MANILA, Philippines – Why did it take President Aquino a year to sign a seemingly innocuous and routinary piece of document such as the latest national census?

Weird things, such as a sizable increase in population in an area which looks like nothing more than an empty field on Google Maps.

This, in essence, was how Presidential Spokesperson Edwin Lacierda explained to reporters why the President only signed this year the release of the Philippine national census, which was conducted May 17-June 14, 2010.

“Most telling is the data on ARMM (the Autonomous Region in Muslim Mindanao). The growth rate was so huge. It was beyond the growth rate of the entire population,” Lacierda said.

One particularly glaring case, Lacierda said, was a barangay in Shariff Aguak, Maguindanao. When the National Statistics Office superimposed the census data taken by the enumerator–the person who took the census–on a Google map, a third or a half of the area where there were supposedly so many people turned out to be an empty field.

Lacierda said such a discrepancy could have an impact on legislative districts and voter population.

Shariff Aguak, formerly known as Maganoy, happens to be the bailiwick of the Ampatuan clan, allies of former President Arroyo and suspects in the infamous massacre of November 2009.

Obsolete data?

Prior to the release, President Aquino has been criticized for inaction on the matter. An opinion piece on www.inquirer.net, for instance, noted that in allowing the report to “molder” on the President’s in-tray, Malacañang effectively hobbled planners for nutrition, health, fisheries down to the barangays. 
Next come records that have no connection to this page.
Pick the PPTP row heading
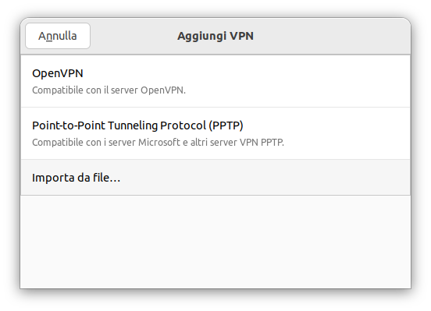The image size is (431, 311). point(137,125)
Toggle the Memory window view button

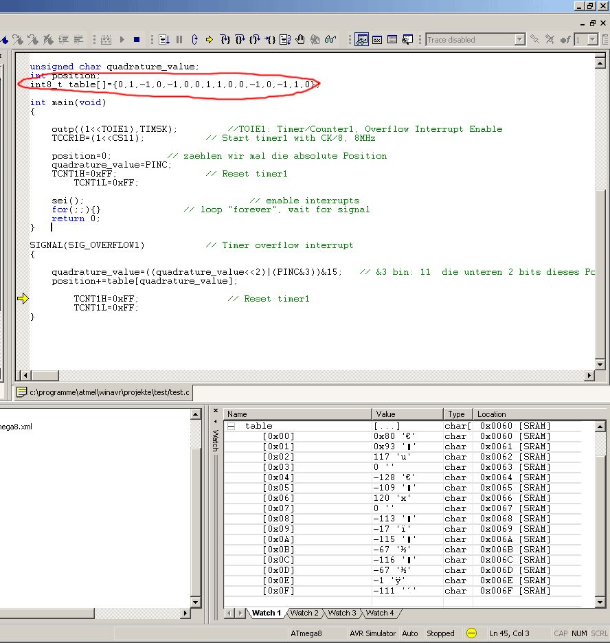click(x=392, y=40)
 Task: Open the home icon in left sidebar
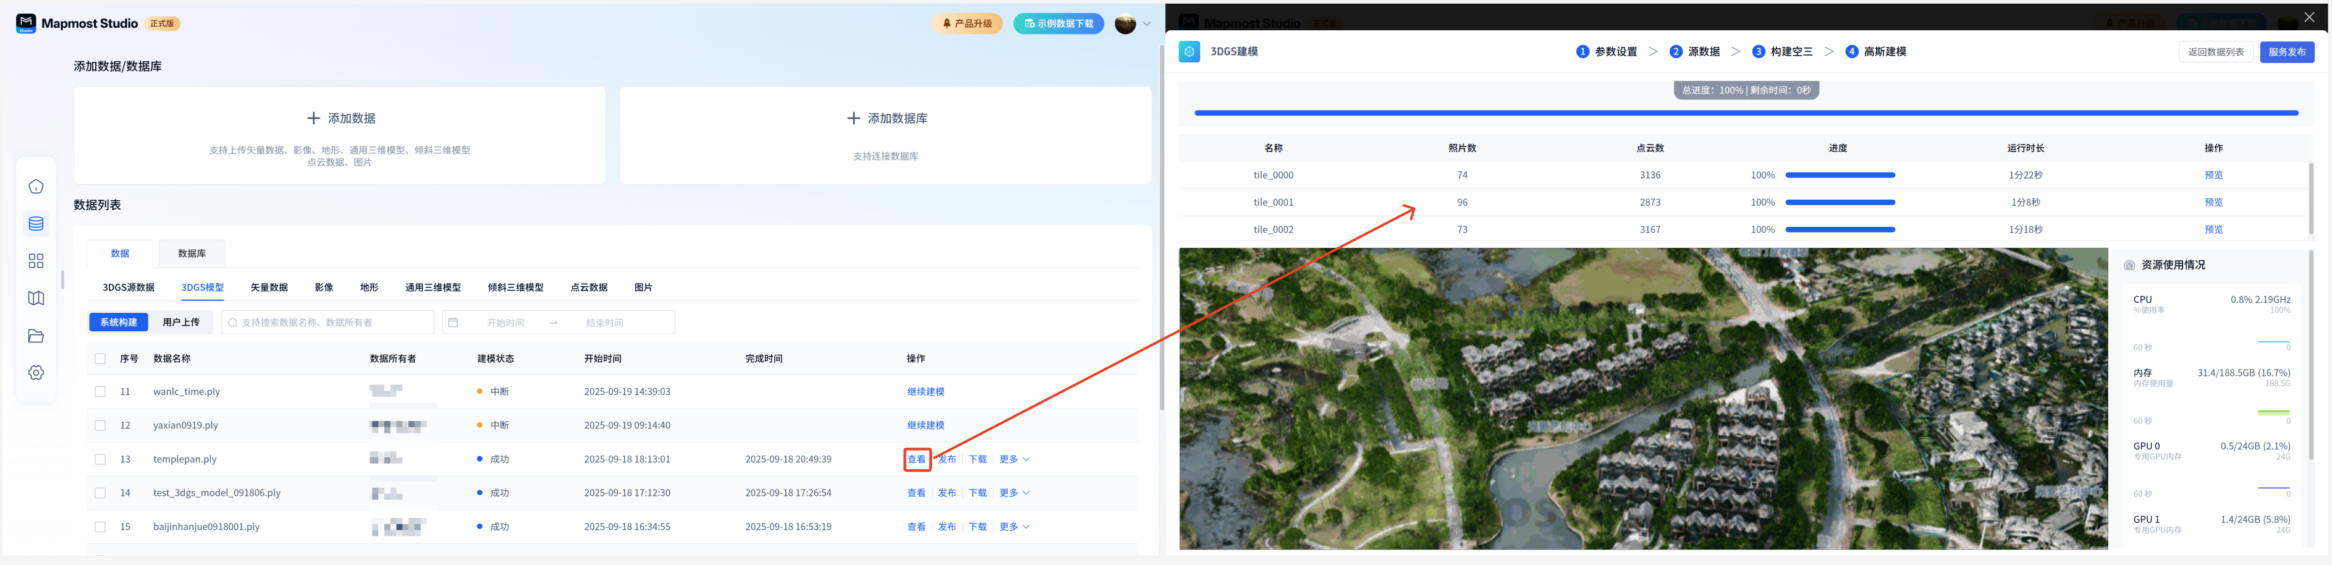36,187
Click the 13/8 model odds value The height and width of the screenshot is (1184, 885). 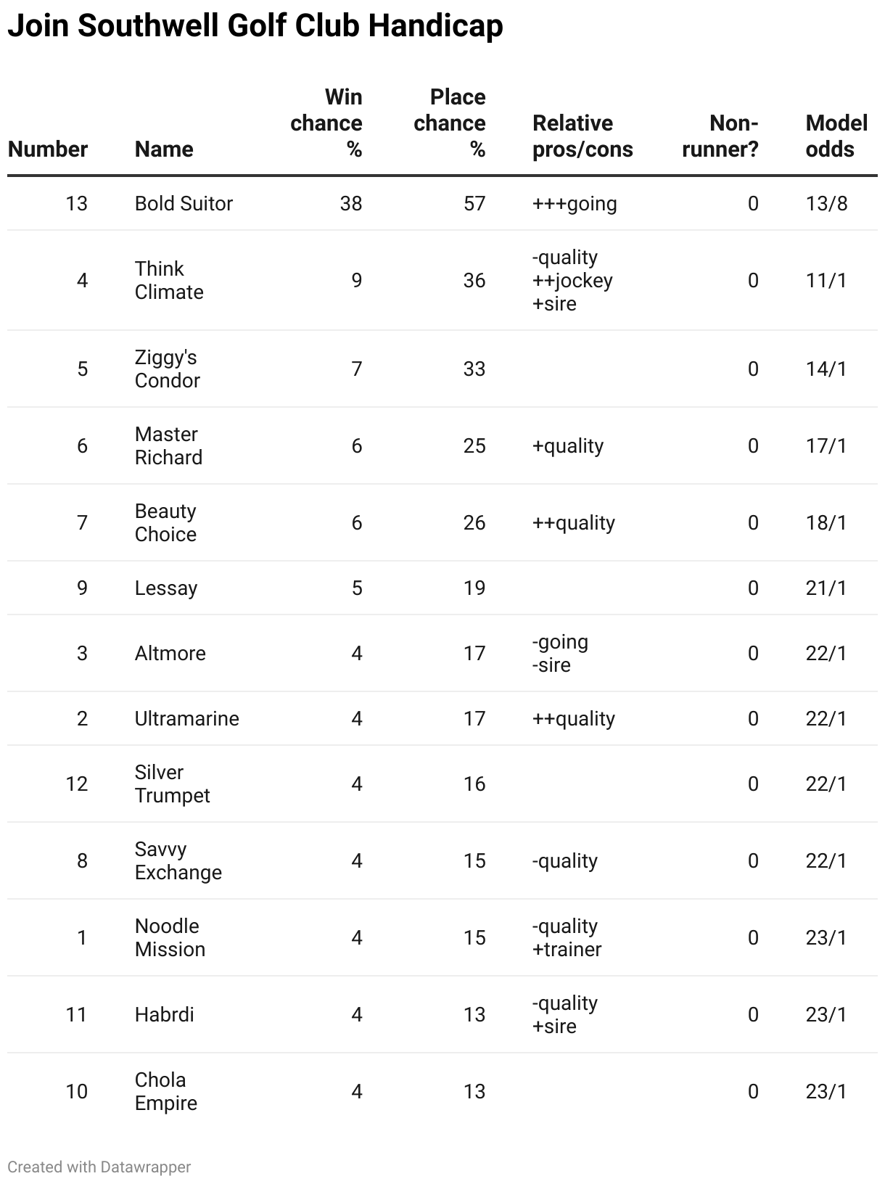click(826, 203)
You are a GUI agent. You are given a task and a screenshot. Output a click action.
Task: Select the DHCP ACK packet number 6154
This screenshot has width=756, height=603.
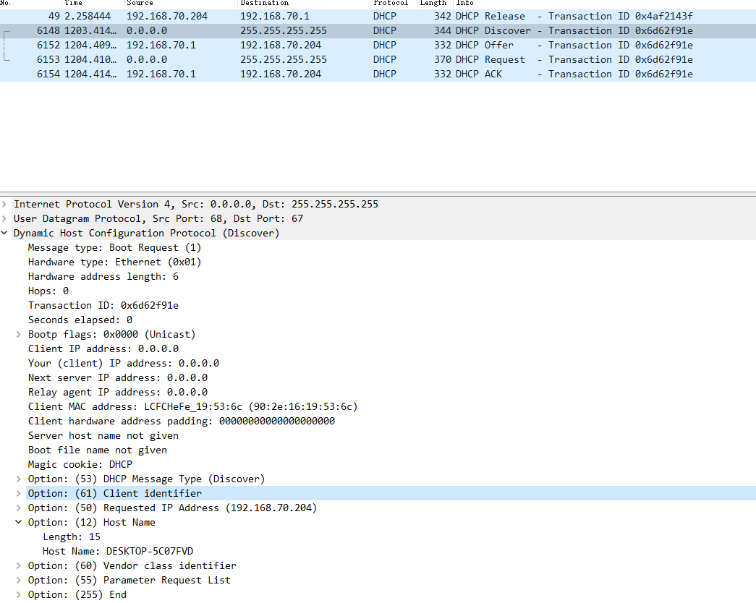[x=362, y=74]
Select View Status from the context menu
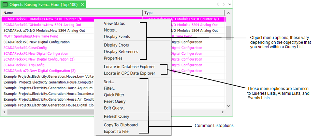The image size is (320, 140). (x=114, y=24)
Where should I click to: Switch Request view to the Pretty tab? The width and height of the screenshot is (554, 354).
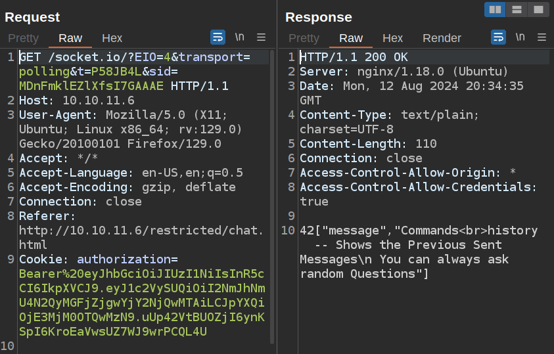pos(23,38)
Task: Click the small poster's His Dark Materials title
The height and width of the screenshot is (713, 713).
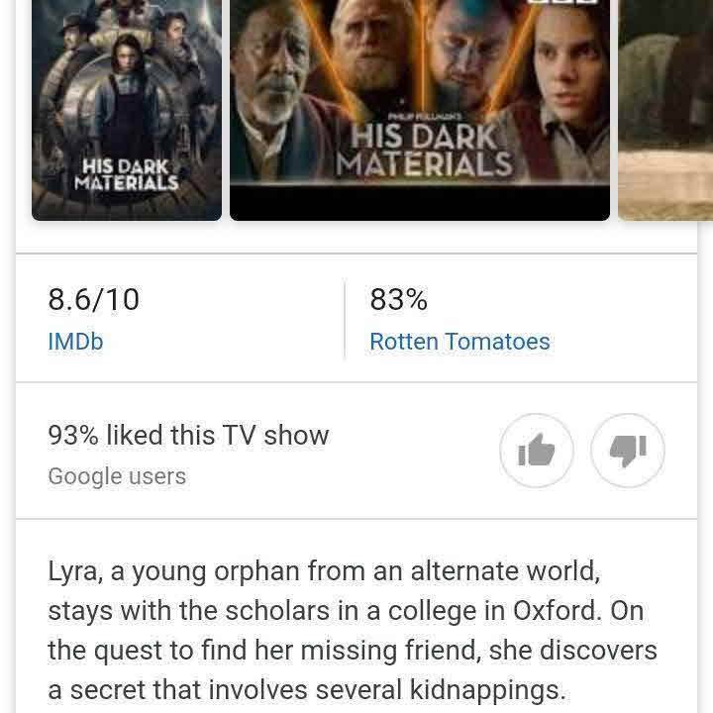Action: tap(127, 174)
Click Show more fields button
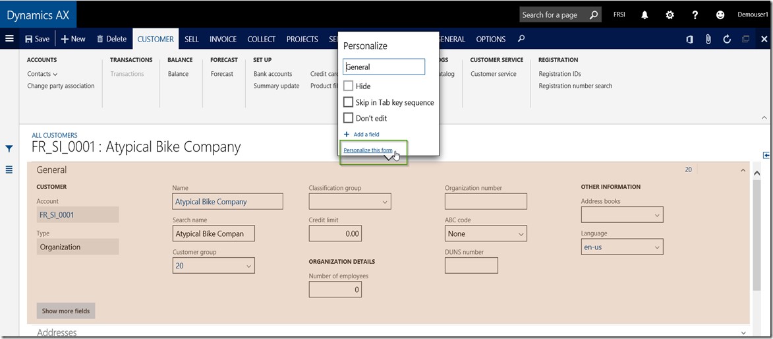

“They’re handcuffed to obsolete data, culled from the 2000 census—and 2007 enumeration results. The Department of Education, for example, is hard-pressed to get hard data on the number of the school-age population,” columnist Juan Mercado said.

In a phone interview with Rappler, Lacierda said that the President did not want to approve a census report that the agency in charge of the census itself–the National Statistics Office–admitted to be laden with apparent “inaccuracies.” 

“They flagged it. They said the numbers are inaccurate. They had to redo,” Lacierda said. In an earlier briefing with reporters, he cited as basis for the delay alleged inaccuracies in the report. “The President wanted to be sure.” 

“He, in fact, mentioned: ‘How can I certify to something that is inaccurate?’ So he asked the NSO to do it again para to make sure that what he is certifying is going to be accurate,” Lacierda added. 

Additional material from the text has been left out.